Les femmes sont les premières victimes de ce cliché peu flatteur et de ses effets pernicieux. Pour beaucoup d'entre elles, cette image de la dirigeante qui a su battre les hommes sur leur propre terrain est plus un repoussoir qu'un modèle. Elles ne se sentent ni le courage, ni les capacités de se hisser au niveau de ces superwomen. Elles ne veulent pas, pour cela, forcer ou renier leur personnalité. Elles ne tiennent pas non plus à endosser ce mauvais rôle de marâtre, à payer leur hypothétique réussite par des conflits, coups bas et inimitiés qu'elles ont la certitude de récolter.

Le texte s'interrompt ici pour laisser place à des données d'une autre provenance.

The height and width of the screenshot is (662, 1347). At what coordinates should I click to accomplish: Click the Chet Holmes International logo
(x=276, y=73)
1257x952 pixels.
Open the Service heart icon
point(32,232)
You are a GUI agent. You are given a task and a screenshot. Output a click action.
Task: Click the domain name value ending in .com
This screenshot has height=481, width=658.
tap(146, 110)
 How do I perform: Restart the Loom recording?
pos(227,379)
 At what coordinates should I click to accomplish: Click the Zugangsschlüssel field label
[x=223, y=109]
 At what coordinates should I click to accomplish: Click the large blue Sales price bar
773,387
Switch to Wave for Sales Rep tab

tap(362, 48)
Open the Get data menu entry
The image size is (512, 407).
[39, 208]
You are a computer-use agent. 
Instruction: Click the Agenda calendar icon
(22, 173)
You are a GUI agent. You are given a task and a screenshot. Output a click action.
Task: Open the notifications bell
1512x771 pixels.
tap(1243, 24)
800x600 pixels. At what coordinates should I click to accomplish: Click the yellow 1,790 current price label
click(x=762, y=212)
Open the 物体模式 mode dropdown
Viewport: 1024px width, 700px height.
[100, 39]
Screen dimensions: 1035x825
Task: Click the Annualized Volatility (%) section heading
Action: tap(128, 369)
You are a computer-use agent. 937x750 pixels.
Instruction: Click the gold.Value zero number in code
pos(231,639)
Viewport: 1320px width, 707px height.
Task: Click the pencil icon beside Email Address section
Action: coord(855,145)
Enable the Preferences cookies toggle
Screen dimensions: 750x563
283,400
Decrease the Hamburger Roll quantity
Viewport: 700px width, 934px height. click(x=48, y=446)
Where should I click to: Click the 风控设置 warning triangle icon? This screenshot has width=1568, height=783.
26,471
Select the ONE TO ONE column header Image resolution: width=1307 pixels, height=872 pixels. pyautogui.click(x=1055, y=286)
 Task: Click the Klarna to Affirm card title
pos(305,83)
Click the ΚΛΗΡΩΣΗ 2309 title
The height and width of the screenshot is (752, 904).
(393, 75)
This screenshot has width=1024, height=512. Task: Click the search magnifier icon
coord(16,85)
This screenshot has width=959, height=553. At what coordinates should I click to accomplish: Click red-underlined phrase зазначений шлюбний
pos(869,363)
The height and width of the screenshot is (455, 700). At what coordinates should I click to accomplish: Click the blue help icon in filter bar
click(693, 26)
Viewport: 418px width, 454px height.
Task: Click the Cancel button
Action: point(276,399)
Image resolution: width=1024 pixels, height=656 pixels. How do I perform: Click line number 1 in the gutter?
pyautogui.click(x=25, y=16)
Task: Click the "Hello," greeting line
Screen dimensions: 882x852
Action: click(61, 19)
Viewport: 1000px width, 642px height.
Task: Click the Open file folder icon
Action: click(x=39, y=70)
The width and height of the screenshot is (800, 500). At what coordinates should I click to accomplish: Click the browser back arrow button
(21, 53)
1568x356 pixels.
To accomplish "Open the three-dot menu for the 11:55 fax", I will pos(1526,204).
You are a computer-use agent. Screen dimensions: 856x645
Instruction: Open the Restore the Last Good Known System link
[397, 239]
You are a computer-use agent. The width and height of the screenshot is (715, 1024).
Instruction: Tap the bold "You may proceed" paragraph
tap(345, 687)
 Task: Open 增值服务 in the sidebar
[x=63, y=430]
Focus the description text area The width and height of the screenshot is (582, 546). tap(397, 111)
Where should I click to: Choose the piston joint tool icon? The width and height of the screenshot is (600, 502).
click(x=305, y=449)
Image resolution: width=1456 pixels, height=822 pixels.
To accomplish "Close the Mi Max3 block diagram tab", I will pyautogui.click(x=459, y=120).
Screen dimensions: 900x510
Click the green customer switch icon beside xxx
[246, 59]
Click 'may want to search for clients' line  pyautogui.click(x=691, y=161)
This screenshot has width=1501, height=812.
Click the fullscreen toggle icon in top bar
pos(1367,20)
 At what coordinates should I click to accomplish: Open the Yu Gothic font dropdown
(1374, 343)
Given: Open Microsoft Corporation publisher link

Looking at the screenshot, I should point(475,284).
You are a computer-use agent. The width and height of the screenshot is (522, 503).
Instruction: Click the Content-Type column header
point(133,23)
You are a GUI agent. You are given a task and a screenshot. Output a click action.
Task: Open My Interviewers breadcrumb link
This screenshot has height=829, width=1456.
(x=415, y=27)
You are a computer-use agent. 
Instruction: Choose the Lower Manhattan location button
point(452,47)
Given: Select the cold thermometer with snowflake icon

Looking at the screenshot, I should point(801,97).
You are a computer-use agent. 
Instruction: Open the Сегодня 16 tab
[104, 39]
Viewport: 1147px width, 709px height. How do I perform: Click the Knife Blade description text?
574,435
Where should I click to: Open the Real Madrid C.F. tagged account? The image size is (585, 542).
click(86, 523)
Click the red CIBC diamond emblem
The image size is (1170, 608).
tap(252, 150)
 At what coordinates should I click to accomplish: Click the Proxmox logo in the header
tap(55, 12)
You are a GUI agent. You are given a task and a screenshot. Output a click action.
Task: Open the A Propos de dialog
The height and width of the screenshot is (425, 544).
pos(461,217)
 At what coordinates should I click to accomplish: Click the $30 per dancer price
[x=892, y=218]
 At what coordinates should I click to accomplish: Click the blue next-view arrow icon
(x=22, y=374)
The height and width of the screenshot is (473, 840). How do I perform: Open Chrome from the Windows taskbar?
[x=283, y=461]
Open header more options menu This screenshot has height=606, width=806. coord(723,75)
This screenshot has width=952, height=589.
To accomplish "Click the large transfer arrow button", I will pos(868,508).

Nombre d'entre elles craignent aussi d'avoir à sacrifier leur maternité ou, du moins, la disponibilité d'une « bonne mère ». Et au bout du compte, elles en concluent que les grandes ambitions ne sont pas pour elles.

Cette résignation renforce encore le stéréotype : ne pourraient donc réussir que celles qui ont les dents assez longues et la mâchoire assez solide, et quiconque se trouve en position de nommer et/ou recruter une femme à un poste de direction finit par se persuader que c'est ce type de profil qu'il lui faut (à moins de ne chercher qu'une « femme prétexte », mais c'est un autre sujet). Pour sortir de ce cercle vicieux, pour que plus de femmes puissent se dire « pourquoi pas moi ? »,et que l'on pense plus souvent « pourquoi pas elle ? », il est fondamental de déconstruire le stéréotype de la femme dirigeante. Une mixité et une diversité véritables au sommet en dépendent.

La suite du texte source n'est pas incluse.